Words are sticky and persistent. We’ve seen brand names, such as Kleenex or Post-it, become synonymous with their marquee products. This same phenomenon is why we continue to refer to movies as “films” even though they’re produced digitally.
Today, we’re seeing this at play with the words we use to describe our IT and security systems. Specifically, in our obsession with the word “stack,” which once described how pieces of on-premises hardware were physically stacked on top of one another. With recent research predicting as much as 80 percent of enterprise workloads will be in the cloud by 2025, the days of physical stacks and racks are over. It’s time to start speaking in new terms.
Enter, the secure access service edge, better known as SASE. This evolved concept of cloud security architecture was coined by Gartner in a 2019 report, which outlined a convergence of multiple security functions to offer identity-based secure access. As such, it is the new concept that everyone in the industry is striving to integrate.
To best understand SASE, you need to be aware of the elements that are transforming to make it a reality, which I have broken down into five key criteria:
- Distributed – When the concept of the “security stack” was initially defined, all of an organization’s IT investments resided within its own walls (or perimeter). That could not be further from the truth today. The explosion of mobile devices has only been compounded by the rise of cloud computing, meaning the stack has become less centralized. This dissolving of the perimeter opens up the potential for SASE solutions, which expand beyond the confines of the traditional data center and allow you to move your security into the cloud.
- Cloud-native – Due to the distributed nature of our infrastructure, the modern security architecture is comprised of solutions that were purpose-built for the cloud, not repackaged as SaaS offerings after the fact. While not all enterprises have fully transitioned to the cloud yet, that is the direction everyone is headed. Whether your security is still on-prem or you have deployed a hybrid model, future-proofing your architecture for cloud-first future is essential. As a result, SASE solutions are built around the convergence of these security functions, bringing together the functionality of CASB, NG-SWG, SD-WAN, DLP, AI/ML, and much more under one cloud-native solution.
- API-based – The internet is very different than it was when the old traditional hardware security stacks were built.
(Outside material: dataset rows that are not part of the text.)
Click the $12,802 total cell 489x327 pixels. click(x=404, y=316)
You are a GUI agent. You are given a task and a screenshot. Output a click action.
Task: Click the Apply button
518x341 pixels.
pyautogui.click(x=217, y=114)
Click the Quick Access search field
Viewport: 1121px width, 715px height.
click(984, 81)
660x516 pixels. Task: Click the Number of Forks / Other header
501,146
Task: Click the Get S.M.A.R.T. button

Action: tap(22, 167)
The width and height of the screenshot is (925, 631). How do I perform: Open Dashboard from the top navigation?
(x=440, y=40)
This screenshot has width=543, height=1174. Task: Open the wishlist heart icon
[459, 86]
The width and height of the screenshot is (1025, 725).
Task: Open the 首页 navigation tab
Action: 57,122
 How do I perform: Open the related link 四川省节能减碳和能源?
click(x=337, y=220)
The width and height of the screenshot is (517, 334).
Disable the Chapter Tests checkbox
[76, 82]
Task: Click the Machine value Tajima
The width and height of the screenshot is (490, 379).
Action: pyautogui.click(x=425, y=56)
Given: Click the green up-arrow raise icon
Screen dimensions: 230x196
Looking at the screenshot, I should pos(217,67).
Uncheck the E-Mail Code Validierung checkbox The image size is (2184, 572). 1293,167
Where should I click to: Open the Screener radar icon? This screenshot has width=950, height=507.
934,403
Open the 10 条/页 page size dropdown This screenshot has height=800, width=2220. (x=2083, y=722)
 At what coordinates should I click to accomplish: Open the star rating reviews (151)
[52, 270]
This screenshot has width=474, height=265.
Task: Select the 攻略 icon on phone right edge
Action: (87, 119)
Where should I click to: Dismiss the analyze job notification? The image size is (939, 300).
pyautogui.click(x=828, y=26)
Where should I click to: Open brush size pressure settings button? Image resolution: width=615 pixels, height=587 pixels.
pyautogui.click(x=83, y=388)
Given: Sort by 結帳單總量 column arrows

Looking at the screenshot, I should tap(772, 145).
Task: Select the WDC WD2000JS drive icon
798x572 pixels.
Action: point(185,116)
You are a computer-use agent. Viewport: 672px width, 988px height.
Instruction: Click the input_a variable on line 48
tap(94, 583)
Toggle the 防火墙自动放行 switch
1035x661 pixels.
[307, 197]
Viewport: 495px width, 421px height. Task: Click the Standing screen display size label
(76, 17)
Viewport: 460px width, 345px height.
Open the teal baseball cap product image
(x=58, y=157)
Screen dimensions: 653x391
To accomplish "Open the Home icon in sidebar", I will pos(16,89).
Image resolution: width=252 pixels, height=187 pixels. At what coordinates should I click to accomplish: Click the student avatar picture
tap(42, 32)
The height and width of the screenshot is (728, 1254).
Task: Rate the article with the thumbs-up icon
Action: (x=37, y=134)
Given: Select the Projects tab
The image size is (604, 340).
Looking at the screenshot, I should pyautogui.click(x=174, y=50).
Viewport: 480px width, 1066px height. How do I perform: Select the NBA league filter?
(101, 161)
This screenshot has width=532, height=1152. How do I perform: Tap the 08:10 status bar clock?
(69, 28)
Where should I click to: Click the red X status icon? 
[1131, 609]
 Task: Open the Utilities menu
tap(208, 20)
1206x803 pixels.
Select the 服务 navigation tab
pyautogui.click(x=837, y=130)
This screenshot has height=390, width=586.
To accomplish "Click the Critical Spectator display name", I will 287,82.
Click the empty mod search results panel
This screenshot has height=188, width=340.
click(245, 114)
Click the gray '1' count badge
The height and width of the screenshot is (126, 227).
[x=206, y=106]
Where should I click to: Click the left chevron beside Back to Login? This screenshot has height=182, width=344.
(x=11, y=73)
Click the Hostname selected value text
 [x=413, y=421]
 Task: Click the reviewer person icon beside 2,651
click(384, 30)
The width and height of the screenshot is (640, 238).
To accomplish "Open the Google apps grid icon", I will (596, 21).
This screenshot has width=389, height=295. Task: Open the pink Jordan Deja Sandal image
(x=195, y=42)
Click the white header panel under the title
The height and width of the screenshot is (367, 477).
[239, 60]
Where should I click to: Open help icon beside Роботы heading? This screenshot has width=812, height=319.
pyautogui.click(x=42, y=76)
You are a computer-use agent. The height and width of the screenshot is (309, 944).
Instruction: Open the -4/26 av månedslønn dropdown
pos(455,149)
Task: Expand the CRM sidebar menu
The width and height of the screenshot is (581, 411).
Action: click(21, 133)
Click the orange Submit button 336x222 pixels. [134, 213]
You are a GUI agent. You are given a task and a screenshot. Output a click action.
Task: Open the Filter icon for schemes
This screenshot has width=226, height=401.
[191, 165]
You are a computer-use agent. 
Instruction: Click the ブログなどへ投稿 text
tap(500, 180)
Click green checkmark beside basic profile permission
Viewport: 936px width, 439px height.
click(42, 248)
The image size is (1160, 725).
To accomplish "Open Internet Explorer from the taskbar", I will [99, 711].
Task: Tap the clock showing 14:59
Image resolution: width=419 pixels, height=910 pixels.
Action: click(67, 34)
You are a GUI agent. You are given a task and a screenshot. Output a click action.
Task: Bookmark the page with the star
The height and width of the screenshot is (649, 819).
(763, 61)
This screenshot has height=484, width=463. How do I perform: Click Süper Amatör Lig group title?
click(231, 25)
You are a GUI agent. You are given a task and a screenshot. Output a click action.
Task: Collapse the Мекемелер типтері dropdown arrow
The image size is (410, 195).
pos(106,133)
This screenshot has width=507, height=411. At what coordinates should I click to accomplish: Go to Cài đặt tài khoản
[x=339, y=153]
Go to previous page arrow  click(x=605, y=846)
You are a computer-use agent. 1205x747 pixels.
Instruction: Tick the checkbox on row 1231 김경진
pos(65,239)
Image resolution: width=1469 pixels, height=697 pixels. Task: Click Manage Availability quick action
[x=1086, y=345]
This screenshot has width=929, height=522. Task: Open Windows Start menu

Application Programming Interfaces (or APIs) are the new language of the web. APIs allow different solutions and applications to communicate at the code level. This provides added context that can’t be communicated through a simple interpretation of HTTP/S protocols and looking at URLs, and is necessary to account for the complexity of the modern enterprise – where the average number of cloud apps used is in the thousands. Without this context, businesses can essentially see who is talking to whom, but they can’t see what they are talking about or what they are doing. In terms of security, that means being unable to view the data being shared both inside and outside of your organization and the activities being performed with that data. This visibility is key to SASE solutions being developed, integrating the context-awareness of SWG’s applied to organizations traffic, making API’s less of a blindspot.
- Open and explainable – Businesses are fed up with black boxes. Buyers are no longer happy just understanding what a product does, they want to understand how it does it too. This goes against the traditional IT sales model, where demos were scripted by engineers until contracts had been signed and invoices created. The modern security stack needs to strive for interoperability, open interfaces, and explainability, as this is the only way to ensure its various parts interact as intended. Without understanding how your various solutions work on their own, you stand no chance of getting them to work as components of a larger framework.
- Lean and mean – There are over 2,500 cybersecurity startups in existence today, and the average enterprise has over 50 security solutions in place. Given that security budgets have continued to climb, it’s easy to see how we’ve come to be in the situation we’re in. But now the seams of our piecemeal security stacks are beginning to come undone. The modern security architecture, which is quickly becoming SASE-enabled solutions, is much smaller than the legacy security stack, relying on a core, converged set of network and security platforms for increased efficiency and security. These technologies include enterprise staples, such as identity and access management platforms for authentication, but also platforms specifically designed for application security and compliance. The day of the point solution is behind us, and you can expect to see security teams focusing their attention on the security platforms that matter most.
As SASE solutions grow in the cybersecurity industry and become more robust, the old conceptions of security become fleeting memories. With traffic traveling outside of your data center and solutions becoming cloud-native and offering better visibility, the future is looking a lot more like SASE than anything you have sitting on-prem.
Instead of the stack, we now have SASE. SASE solutions will help make the security cloud more robust in how it protects your data while giving you the identity-based secure access organizations need to safely traverse the reimagined perimeter of the cloud.